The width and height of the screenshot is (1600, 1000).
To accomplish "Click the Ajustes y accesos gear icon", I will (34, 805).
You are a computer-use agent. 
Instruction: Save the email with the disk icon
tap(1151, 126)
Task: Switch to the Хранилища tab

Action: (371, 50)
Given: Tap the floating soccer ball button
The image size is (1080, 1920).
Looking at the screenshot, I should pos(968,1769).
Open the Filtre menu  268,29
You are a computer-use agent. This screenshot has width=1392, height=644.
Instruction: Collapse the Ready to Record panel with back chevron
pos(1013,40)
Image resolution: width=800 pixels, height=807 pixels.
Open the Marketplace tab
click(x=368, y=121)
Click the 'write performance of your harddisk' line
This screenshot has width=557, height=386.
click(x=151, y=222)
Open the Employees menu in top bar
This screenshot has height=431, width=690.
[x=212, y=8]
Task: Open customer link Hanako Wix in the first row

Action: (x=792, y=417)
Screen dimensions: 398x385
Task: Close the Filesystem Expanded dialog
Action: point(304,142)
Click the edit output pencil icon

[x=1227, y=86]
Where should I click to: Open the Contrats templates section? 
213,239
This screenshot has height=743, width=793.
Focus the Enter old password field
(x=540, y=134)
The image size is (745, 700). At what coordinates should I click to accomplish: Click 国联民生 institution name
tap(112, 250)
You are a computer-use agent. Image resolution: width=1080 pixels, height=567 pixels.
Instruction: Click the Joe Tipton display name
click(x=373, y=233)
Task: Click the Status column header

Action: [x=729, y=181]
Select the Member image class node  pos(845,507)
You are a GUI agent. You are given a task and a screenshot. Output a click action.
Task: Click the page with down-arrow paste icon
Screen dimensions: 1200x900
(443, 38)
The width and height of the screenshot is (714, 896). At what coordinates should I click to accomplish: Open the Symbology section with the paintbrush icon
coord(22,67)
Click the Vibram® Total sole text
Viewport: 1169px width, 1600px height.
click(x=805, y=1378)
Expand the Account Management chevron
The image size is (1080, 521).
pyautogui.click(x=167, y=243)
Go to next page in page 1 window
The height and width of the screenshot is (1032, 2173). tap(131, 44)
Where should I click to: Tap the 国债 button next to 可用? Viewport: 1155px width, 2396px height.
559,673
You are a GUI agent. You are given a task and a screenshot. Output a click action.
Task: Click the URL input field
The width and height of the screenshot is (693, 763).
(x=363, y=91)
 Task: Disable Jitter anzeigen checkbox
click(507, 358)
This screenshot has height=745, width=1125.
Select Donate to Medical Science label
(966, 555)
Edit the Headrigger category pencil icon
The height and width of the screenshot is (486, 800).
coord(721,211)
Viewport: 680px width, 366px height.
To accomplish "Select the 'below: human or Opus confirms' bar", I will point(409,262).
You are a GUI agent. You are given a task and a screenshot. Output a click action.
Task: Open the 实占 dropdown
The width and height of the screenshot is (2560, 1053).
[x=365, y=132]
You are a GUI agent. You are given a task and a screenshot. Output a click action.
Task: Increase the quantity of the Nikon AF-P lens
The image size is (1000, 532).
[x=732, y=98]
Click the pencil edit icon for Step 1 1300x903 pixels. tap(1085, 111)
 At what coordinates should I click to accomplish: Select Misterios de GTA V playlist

▬▬▬▬▬▬▬▬▬▬

● Assigned task
Lines from the start of the entries through the one containing "This screenshot has height=743, width=793." are to be set down again exactly, both ends included.

● Response below
The width and height of the screenshot is (1600, 1000).
To accomplish "Click the Ajustes y accesos gear icon", I will (34, 805).
You are a computer-use agent. 
Instruction: Save the email with the disk icon
tap(1151, 126)
Task: Switch to the Хранилища tab

Action: (371, 50)
Given: Tap the floating soccer ball button
The image size is (1080, 1920).
Looking at the screenshot, I should pos(968,1769).
Open the Filtre menu  268,29
You are a computer-use agent. This screenshot has width=1392, height=644.
Instruction: Collapse the Ready to Record panel with back chevron
pos(1013,40)
Image resolution: width=800 pixels, height=807 pixels.
Open the Marketplace tab
click(x=368, y=121)
Click the 'write performance of your harddisk' line
This screenshot has width=557, height=386.
click(x=151, y=222)
Open the Employees menu in top bar
This screenshot has height=431, width=690.
[x=212, y=8]
Task: Open customer link Hanako Wix in the first row

Action: (x=792, y=417)
Screen dimensions: 398x385
Task: Close the Filesystem Expanded dialog
Action: point(304,142)
Click the edit output pencil icon

[x=1227, y=86]
Where should I click to: Open the Contrats templates section? 
213,239
This screenshot has height=743, width=793.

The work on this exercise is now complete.